Let’s get back to basics.  Here’s what I know.  Everything goes great for me as Hans Irvine.  I am rich and powerful.  I corner the market.  I then head to London to deal with a gastric ulcer and it appears that things don’t go well for me there.  I die in 1922.  This is obviously a great concern as my plan has always been to corner the market, return to the present year, and enjoy my further expanded empire without dealing with 1922 English medical tortures to my digestive system.  There must be horrible steel drills and “tonics” they force down my throat in a London Hospital in that era.  I better look into my ulcer treatment now.  I don’t want to be screaming about needing to fix my time machine in the 1922 London hospital.  They will throw me in “the mad house”.  That’s no picnic in there friend.  

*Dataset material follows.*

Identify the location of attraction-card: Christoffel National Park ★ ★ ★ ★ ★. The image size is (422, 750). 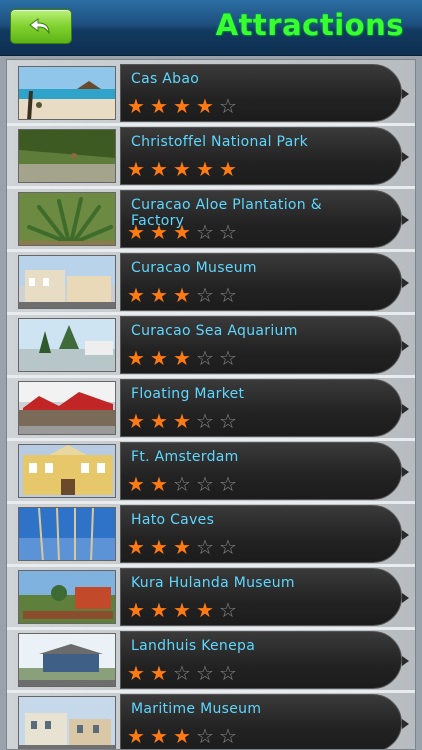
(264, 156).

I am not positive why I will change my name to Hans Irvine in the future.  Wait.  That’s isn’t going to happen.  It already happened because of something I have yet to do.  I did that in Australia in the late 1800s based on a decision I will make in the future when I go to the past.  Well, regardless, Hans Irvine is obviously a made up name.  I must have combined a foreign sounding name like Hans with that celebrity chef guy with the big body and pinhead Robert Irvine.  We did a TV show episode of “Dinner Impossible” with him in the band once at the Rock Hall.  That explains that.  I probably panic when I run into my Aboriginal henchmen.  “Greg Miller” doesn’t sound very Australian Wine Baron.  I need to blend in, be one of them.  I need to fit the part.  A dude named “Hans Irvine” will send miners to their death to make a buck.  “Hans Irvine” will exploit workers at textile mills to make his fortune.  A guy named Hans Irvine grows a big bushy mustache and grows introspective staring at the fire while speaking with great certainty of his vision of The Future.  I think I will like being Hans Irvine.  Well, with the exception of that gastric ulcer situation.  I need to figure a way out of that.     
   

As you proceed with your day wondering about the idea of destiny versus free will, think of me.  I am right now spitting out Cava into a plastic bucket invigorated with the certainty that I have succeeded beyond my wildest dreams.  I am free of nagging regrets and fears.  It all works out for me, exactly as I have foreseen.  My scheme has succeeded.  As you float about the cosmos completely unmoored, I have found the answers.  I have rigged the game.  I have broken the time space continuum for my own personal gain.  I have made my own destiny.  I am Hans Irvine.